'Cyber crime has become a national security threat' says Fraud Advisory Panel

Expert body critical of government and law enforcement response to crimes of deception

In a review of the UK's efforts to prevent fraud over the past decade the Fraud Advisory Panel has warned that the rise in cyber crime and online fraud has wrongfooted the authorities and become a threat to national security.

The independent watchdog says that many of the initiatives introduced following the government's Fraud Review 2006 have been cut back or diluted as a result of cost-cutting, political expediency and a target-driven law enforcement culture. It singles out online fraud, which wasn't even on the radar 10 years ago, as being a particular problem.

"Today the internet has industrialised the way crimes of deception are committed and the radar screen is crowded," says the panel in the review.

"Cyber crime has become a national security threat. Our challenge is to redesign our digital world with security in mind. That's going to take everything we've got because the vulnerabilities are quite literally everywhere."

The rapid rise in online crime has given the problem a generational dimension, with older people unable to comprehend the 'Wild West' nature of the internet, while "eager, excitable young minds can be easily drawn into hacking and cyber crime while their parents watch TV", the watchdog says.

The panel is critical of software and consumer hardware vendors who, eager to be first to market, rely on patching vulnerabilities after the fact, if at all, rather than making security a priority, and warns that the IoT "will turn software hacks into physical threats".

It also says that cyber fraud and other types of cyber crime are severely under-reported, estimating that less than two per cent of corporate cyber crimes are made known because of "reputational and regulatory concerns". Meanwhile, national trading standards research shows that 90 per cent of scam victims never report the crime.

That said, some progress is being made.

In an effort to measure the extent of the problem the Crime Survey of England and Wales (CSEW) will for the first time include fraud and cyber crime questions, a fact welcomed by the panel, which estimates that 5.1 million frauds and 2.5 million cyber offences were committed in 2014-15. Another (mostly) positive outcome of the original 2006 Fraud Review is Action Fraud, a national fraud and cyber crime reporting centre.
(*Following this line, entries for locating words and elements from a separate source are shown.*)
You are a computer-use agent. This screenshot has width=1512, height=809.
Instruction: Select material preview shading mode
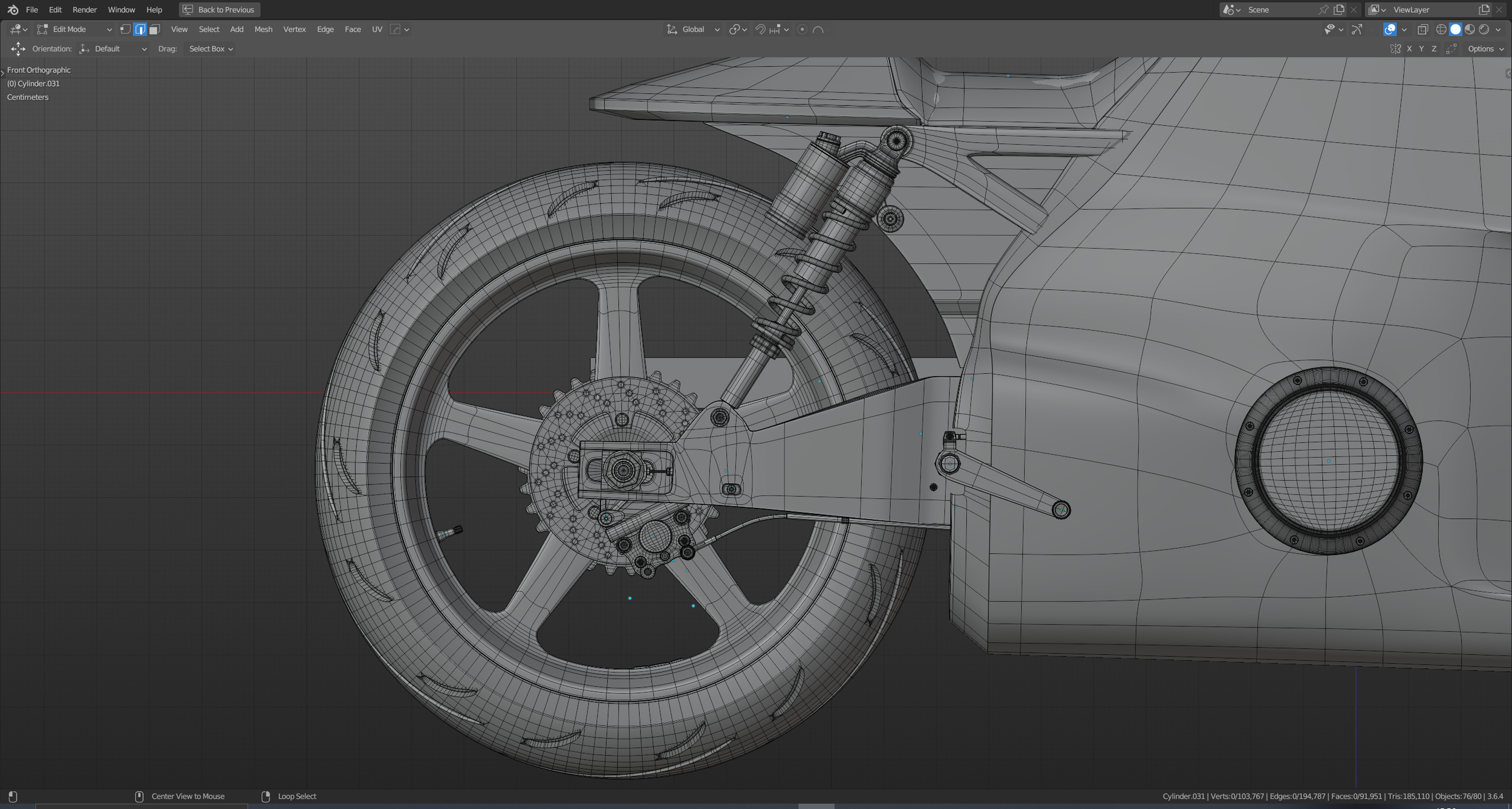point(1470,29)
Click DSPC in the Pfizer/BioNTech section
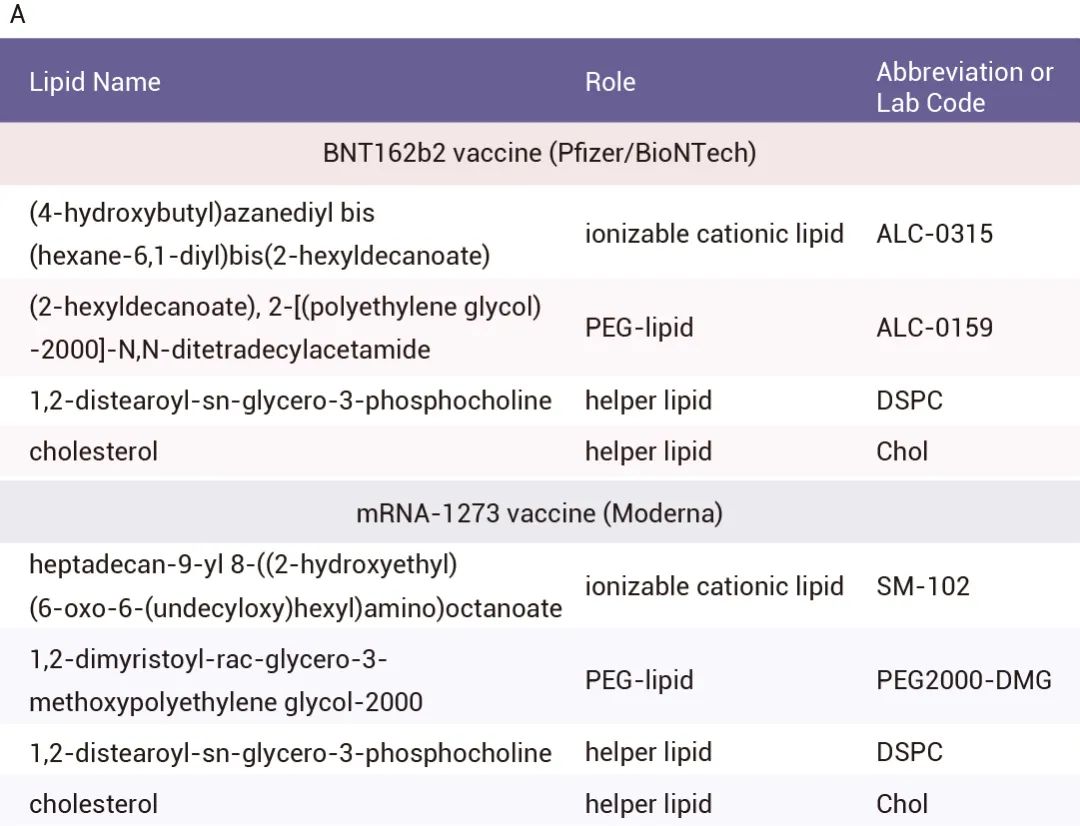Image resolution: width=1080 pixels, height=826 pixels. (909, 401)
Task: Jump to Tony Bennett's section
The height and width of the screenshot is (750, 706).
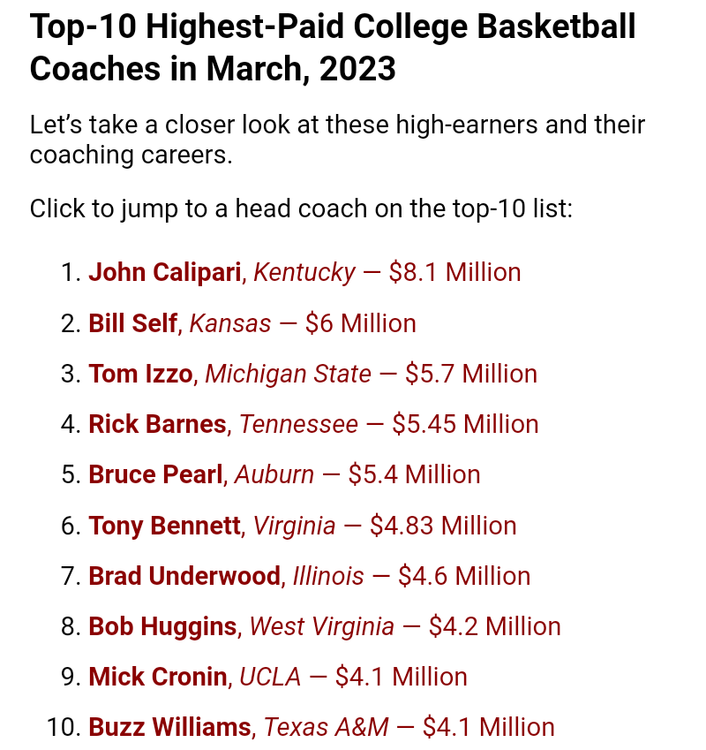Action: [x=164, y=526]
There are other efforts to combat the threat too, such as Security Essentials a government-backed, industry-supported scheme to help organisations protect themselves against common cyber attacks, and Cyberstreetwise, a cross-government campaign aimed at improving online safety behaviour and confidence of consumers and small businesses, but these are too few and far between.

Fraud is a complex crime, expensive to prosecute, with lengthy preparation required to bring cases to court and a low rate of conviction. KPI-driven law enforcement agencies are therefore disincentivised to tackle it, a fact that is possibly be made worse by Action Fraud, the existence of which may make some forces feel that tackling fraud is not their business. Arresting a petty thief is a much easier way to hit targets.

While there have been plenty of ministerial announcements about the need to tackle fraud and cyber crime, "there is a growing suspicion that we are once more lurching from one initiative to another, without the continuity of purpose and stability of institutions and budgets to build real capacity and resilience over the long term," the review notes.

The panel calls for a new body with strategic oversight to take the fight to the fraudsters, a sustained public information campaign and an overhaul of the disclosure regime to make prosecuting fraud less expensive and more likely to lead to convictions.